24 When the Cranes Fly South, Lisa Ridzén, trans. Alice Menzies 4/5
Work book group read. A very moving novel narrated in the first-person by an elderly man living on his own in rural Sweden. He is experiencing gradual physical and mental decline, and the novel is interspersed by short ‘notes’ written by the carers who visit his home to look after him. I think that anyone who has experienced the decline of a beloved elderly parent will find this book an emotional read (I thought a great deal about my father when reading it, though he died many years ago now). The tension between father and son is very well portrayed: the son wants his father to be physically safe, while Bo (the father) struggles to cope with the gradual loss of his much-valued independence. I felt that the novel piled up too many losses toward the end. However, it is good to read a book that deals with end-of-life matters in such a sensitive and pragmatic way.
25 La Sorcière [The Witch], Marie NDiaye 3/5
International Booker Prize shortlist. I keep reading novels and plays by NDiaye, and wanting to like them more than I do, because she is such a gifted writer. This short novel is a provocative mix of feminism, magic realism / fairytale, horror, and social satire. I think my problem is that I’m too attached to plot to appreciate NDiaye properly. She starts lots of compelling narrative threads, but then characters suddenly disappear or morph into different creatures (I mean this metaphorically, but there are also some quite literal human-to-beast metamorphoses in this novel!). And I’m frustrated because there is so little narrative resolution. She goes daringly far in terms of leaving it up to the reader to decide what the story is about. All I can say is that I’m relieved I don’t have to teach this novel!
26 A Tale of Two Cities, Charles Dickens 5/5
I just finished this for the read-along brilliantly hosted by @DesdamonasHandkerchief. What a wonderful novel. I hadn’t realised that the pacing is so different to other Dickens novels; he wrote it in weekly instalments, and so the novel is shorter and moves faster than his other serialised works. The French theme appealed to me enormously, given my Francophilia. Madame Defarge and Sydney Carton are legendary characters, and the narrative explores both individual and national trauma in very astute ways.

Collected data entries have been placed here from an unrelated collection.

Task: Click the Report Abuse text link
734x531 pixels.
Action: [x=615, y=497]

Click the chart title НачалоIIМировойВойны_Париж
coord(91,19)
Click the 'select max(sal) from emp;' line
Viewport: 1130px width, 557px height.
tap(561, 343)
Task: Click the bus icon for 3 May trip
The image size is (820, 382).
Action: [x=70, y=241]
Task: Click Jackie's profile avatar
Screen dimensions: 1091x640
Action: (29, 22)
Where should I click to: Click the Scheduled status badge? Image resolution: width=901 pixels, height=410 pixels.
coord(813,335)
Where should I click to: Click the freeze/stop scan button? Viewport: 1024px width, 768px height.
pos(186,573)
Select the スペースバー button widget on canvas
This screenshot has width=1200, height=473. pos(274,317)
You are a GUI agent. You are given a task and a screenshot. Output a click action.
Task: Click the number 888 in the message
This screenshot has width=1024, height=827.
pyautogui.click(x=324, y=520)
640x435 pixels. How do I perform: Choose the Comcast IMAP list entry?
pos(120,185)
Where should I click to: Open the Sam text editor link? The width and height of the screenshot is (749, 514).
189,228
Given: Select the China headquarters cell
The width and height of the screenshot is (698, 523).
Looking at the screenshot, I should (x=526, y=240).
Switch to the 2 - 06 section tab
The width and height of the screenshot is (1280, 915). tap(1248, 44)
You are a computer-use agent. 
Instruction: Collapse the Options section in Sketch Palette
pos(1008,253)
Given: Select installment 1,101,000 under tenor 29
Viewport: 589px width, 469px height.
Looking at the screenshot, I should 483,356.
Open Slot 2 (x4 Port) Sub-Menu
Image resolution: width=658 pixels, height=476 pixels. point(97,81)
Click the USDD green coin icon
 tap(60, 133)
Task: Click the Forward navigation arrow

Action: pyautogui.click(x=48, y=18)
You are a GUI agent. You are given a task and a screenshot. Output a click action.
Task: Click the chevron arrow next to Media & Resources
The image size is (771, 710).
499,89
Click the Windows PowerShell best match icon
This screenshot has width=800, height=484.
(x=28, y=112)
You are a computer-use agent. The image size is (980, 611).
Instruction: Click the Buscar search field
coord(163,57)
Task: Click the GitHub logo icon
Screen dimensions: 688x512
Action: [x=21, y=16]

27 Ballet Shoes, Noel Streatfeild 4/5
An utterly charming book, the first I’ve ever read by Streatfeild. I was surprised that a novel with such a ‘girly’ theme (ballet) should have so many progressive elements. Of the three young sisters, the middle sister prefers cars and planes to dance lessons. The girls are given academic lessons by a pair of retired academics who are clearly a lesbian couple, though this is never stated outright. And there are many interesting references to the wider world: to former British colonies, to refugees of the Russian revolution, and so on. At times I felt a little bogged down by the detailed accounts of how many hours the girls worked and how many shillings they earned, but all in all, this is a very rich book and I can see why it became a children’s classic. I now want to watch the online version of the recent National Theatre stage production.